I don't recall now that I had any particular picture of what Gillian Hansbury might be like as I rode uptown in a taxi. The woods are full of youngish divorcees living on generous alimony who take love where they can find it. It takes a while for a suddenly single girl to develop a whole new social circle. I realized I'd forgotten to ask Norman how long the Hans-burys had been separated. If it was fairly recent, Hansbury's reaction to Norman's teaming up with Gillian could be quite unpredictable.
I think I expected an attractive,
probably chic, somewhat hard-boiled gal to answer my ring at the doorbell.
I was accurate about part of it. Gillian Hansbury was rather special to look at: natural red hair, almost violet eyes, a lush figure. She was wearing a shift that stopped about five inches above her knees.

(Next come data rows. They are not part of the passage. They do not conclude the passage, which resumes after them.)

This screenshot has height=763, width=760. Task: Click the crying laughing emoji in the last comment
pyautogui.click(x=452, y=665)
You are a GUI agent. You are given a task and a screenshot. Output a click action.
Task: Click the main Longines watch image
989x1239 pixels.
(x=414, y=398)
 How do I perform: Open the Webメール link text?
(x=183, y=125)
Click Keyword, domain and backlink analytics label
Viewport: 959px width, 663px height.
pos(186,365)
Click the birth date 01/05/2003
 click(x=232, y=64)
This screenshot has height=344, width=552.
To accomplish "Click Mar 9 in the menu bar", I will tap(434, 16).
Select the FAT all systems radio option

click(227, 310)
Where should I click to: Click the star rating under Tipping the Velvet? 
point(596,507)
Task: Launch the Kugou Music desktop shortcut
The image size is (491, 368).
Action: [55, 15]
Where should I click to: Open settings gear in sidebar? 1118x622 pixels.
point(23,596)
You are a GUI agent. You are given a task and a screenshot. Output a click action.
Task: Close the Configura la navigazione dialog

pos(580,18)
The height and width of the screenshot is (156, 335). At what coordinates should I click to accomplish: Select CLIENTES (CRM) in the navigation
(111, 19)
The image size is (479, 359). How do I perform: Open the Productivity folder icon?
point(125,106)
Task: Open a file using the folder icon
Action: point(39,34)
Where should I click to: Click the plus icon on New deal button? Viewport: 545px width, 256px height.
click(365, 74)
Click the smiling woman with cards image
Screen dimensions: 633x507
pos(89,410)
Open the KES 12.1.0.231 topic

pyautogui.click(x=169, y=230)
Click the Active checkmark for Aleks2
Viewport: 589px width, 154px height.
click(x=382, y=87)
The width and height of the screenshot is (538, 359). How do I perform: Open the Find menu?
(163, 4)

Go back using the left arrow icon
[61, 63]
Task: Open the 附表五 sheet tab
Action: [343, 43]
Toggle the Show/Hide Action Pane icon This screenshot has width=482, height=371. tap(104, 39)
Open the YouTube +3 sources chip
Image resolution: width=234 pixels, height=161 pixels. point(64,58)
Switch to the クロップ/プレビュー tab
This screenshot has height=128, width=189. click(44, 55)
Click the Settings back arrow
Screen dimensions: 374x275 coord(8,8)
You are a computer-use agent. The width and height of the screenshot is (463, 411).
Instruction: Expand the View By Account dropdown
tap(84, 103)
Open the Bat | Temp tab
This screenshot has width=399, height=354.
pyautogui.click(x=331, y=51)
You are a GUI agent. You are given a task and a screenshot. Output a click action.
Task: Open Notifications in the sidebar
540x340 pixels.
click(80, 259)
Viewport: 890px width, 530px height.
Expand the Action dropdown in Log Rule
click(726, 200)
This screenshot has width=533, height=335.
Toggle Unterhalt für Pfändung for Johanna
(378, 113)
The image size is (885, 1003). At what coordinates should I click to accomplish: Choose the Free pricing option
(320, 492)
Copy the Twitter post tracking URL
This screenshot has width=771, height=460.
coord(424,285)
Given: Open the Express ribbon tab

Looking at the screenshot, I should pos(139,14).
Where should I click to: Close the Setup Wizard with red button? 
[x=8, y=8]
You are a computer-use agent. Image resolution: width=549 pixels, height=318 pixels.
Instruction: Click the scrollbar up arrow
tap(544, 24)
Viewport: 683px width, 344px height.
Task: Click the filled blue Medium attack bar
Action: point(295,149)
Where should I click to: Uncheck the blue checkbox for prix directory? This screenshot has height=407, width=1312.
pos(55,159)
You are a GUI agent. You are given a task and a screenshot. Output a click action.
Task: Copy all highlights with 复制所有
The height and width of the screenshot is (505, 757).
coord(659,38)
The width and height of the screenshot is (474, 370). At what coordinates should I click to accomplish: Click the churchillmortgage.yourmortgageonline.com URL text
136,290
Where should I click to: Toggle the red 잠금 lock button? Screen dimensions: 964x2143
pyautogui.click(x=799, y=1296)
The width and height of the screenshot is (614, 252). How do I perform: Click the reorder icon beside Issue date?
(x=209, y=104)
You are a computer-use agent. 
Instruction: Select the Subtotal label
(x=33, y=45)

A sophisticated, expensive girl-executive type, possibly a former model or an actress. Frank Hansbury had been a talent agent. They could have met professionally.
Before she spoke, after opening her front door tentatively, I saw that she had been crying.
"Yes?" Her voice was pleasantly husky.
"Mrs. Hansbury?"
"Yes."
"My name is Mark Haskell," I said. "I'm a friend of Norman Geller's."
"You're the man at the hotel," she said. She opened the door a little wider. "Come in if you like, Mr. Haskell."
I stepped into a small attractive living room with a wood-burning fireplace. There were many books and a few undistinguished oil paintings that might, I thought, be her own work. On a low table in front of the orange-covered couch was a stale-looking cup of coffee. A silver ashtray was overflowing with butts. The place smelled nice—like a woman.
"Norman sent you?" she asked. "Please sit down."
"He doesn't know I'm here," I said.
Her bright red mouth tightened slightly.
"I want to help Norman," I said. "He's in grave difficulty, and he won't help himself."
"Poor Norman," she said. She sat down on the couch, and I found it difficult not to look at her lovely legs. "I told him he wouldn't be able to retain his sanity if he kept on writing that television script. I've seen writers go into that Waring Mixer too often."
"His troubles at the moment aren't primarily concerned with the TV script," I said.
She looked rather intently at the ashes in the fireplace. "It's been a rugged day for both of us," she said. "Norman and Frank were very close. And I—" Her voice shook a little. She reached for a cigarette in a lacquered box on the table. I held my lighter for her. Her long lashes were faintly damp. She was fighting tears again.
"Norman's in a kind of a two-way bind," I said. "I take it you could provide him with an alibi for last night. He may need it,
Gillian. On the other hand, if you give it to him, you may provide the police with the one thing they need—motive."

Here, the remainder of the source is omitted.